BEAUTIFUL MESS

It is quiet in my house at the moment, two off to school, one off to work. But while there is silence, there is not calm.

Shoes crowd the entrance to my stairwell. We have a place for those, MANY places for those, none of which include where the myriad of pairs currently rests. 

A pile of rumpled clothes sits to the side of my kitchen island, dirty socks are actually on my countertop. It was a late practice last night, a quick transition of the baseball bag this morning. Old stuff out, game uniform in, let the wreckage fall where it may.

Amazon packages sit on one end of my dining room table, a track uniform on the other. School papers and supplies dot the space in-between. Looking beyond the scattered dirty dishes there’s unopened mail, draped sweatshirts, and if I’m seeing this correctly, a rubber ducky? 

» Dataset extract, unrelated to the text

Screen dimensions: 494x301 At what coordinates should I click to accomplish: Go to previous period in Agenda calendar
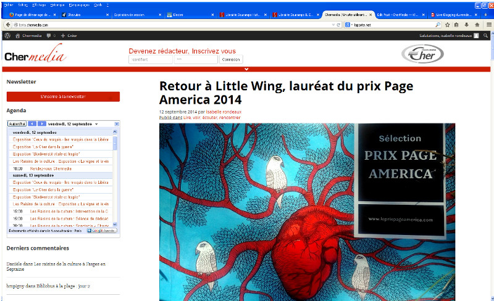[x=32, y=124]
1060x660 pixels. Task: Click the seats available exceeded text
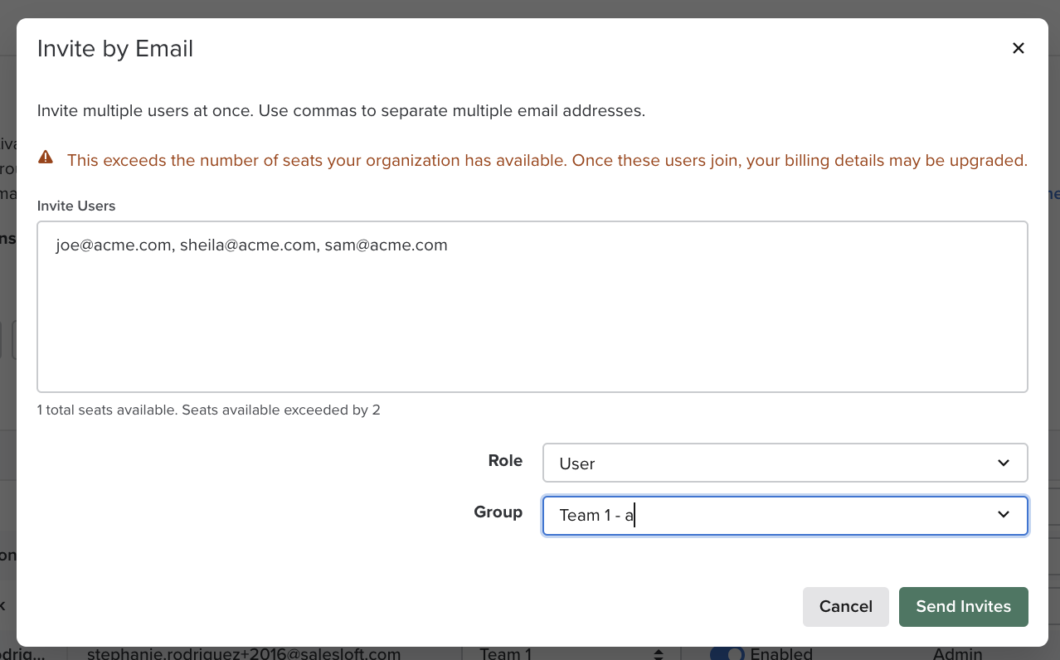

I swear this place was clean yesterday.

At first glance I am overwhelmed. Family life with teenagers feels like punching at waves, forever walking the beach tossing starfish back into the ocean only to look up at countless other critters who are not where they belong.

At first I am overwhelmed.

But then I am beautifully overwhelmed.

The shoes that never seem to find their way back to a closet? 

At second glance they are treasured monuments, arrows of canvas and suede pointing to the fact that my boys are home. With one leaving for college this summer, this will not always be the case. But for now, both they and their shoes are mine.

The dirty clothes in my kitchen, the track uniform on my table? 

With a fresh look they are testaments to the gift of healthy bodies, to two young men able to participate and play. They are legs that can run, arms that can throw, hearts that can push and compete. A leg injury last year taught us that these things should not be taken for granted. The tragedies of life further remind us that there are rarely any guarantees.

The dishes, the packages, the mail, the school supplies, the rubber ducky? Really, a rubber ducky?

When I turn again they are not so much piles of mess as they are mountains of evidence of a life lived well. A life lived learning, growing, existing together. A life lived within the beauty of family, within the busyness of time, a life lived within a place where four humans can unite. 

We talk here, we eat here, we pass quickly here, we linger here. We love and disagree and laugh and yes, we make a mess. 

And we do it all together

No, there is not calm in my house at this moment, but there is life. 

I will miss this someday, I remember. 

And now I’ll go start punching at some waves.